++++ Provided entries ++++
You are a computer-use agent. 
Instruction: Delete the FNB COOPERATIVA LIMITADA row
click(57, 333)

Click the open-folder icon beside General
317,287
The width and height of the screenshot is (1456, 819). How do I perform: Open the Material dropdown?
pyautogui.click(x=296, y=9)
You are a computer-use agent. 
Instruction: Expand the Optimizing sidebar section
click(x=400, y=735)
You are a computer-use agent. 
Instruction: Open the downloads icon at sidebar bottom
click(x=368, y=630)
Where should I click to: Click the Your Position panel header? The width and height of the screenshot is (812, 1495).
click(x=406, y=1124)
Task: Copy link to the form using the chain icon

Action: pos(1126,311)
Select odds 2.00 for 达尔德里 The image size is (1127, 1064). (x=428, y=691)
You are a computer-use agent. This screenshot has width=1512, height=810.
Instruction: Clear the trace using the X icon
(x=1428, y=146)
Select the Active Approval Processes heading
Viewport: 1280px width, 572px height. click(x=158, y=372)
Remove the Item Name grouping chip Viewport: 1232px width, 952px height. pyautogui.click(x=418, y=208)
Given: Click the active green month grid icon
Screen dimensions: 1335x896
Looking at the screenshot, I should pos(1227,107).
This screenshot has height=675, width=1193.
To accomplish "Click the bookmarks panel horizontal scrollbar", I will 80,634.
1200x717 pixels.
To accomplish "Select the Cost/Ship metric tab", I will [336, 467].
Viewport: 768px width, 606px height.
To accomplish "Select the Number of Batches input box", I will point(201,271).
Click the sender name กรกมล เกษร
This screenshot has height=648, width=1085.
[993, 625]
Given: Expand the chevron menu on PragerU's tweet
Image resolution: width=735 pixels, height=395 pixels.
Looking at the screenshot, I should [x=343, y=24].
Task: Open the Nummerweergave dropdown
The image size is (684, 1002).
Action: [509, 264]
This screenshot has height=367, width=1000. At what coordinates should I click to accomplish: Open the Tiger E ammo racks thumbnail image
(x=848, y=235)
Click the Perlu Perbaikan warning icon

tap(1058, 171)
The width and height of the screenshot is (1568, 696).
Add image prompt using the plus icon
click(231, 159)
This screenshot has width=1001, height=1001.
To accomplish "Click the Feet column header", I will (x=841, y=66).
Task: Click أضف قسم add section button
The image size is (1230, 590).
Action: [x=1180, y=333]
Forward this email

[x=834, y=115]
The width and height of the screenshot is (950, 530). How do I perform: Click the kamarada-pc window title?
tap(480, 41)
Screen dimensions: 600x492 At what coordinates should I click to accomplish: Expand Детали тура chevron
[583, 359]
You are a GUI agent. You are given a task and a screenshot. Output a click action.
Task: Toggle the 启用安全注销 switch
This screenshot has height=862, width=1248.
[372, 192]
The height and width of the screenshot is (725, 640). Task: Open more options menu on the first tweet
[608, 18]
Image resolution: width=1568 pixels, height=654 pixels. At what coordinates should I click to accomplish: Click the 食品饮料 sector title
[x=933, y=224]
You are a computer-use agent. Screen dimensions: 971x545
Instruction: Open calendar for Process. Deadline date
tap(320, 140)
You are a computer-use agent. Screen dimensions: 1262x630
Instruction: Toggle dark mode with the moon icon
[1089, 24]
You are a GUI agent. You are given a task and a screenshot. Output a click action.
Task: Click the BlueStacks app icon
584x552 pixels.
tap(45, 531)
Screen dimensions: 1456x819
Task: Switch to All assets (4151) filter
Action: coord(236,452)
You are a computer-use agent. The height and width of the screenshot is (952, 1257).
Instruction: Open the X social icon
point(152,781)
++++
• [What needs to be done]: Can you repeat the lines of the listing above exactly, from the line with "Given: Click the active green month grid icon" to the line with "I will 80,634."?

• [Response below]:
Given: Click the active green month grid icon
Screen dimensions: 1335x896
Looking at the screenshot, I should pos(1227,107).
This screenshot has height=675, width=1193.
To accomplish "Click the bookmarks panel horizontal scrollbar", I will 80,634.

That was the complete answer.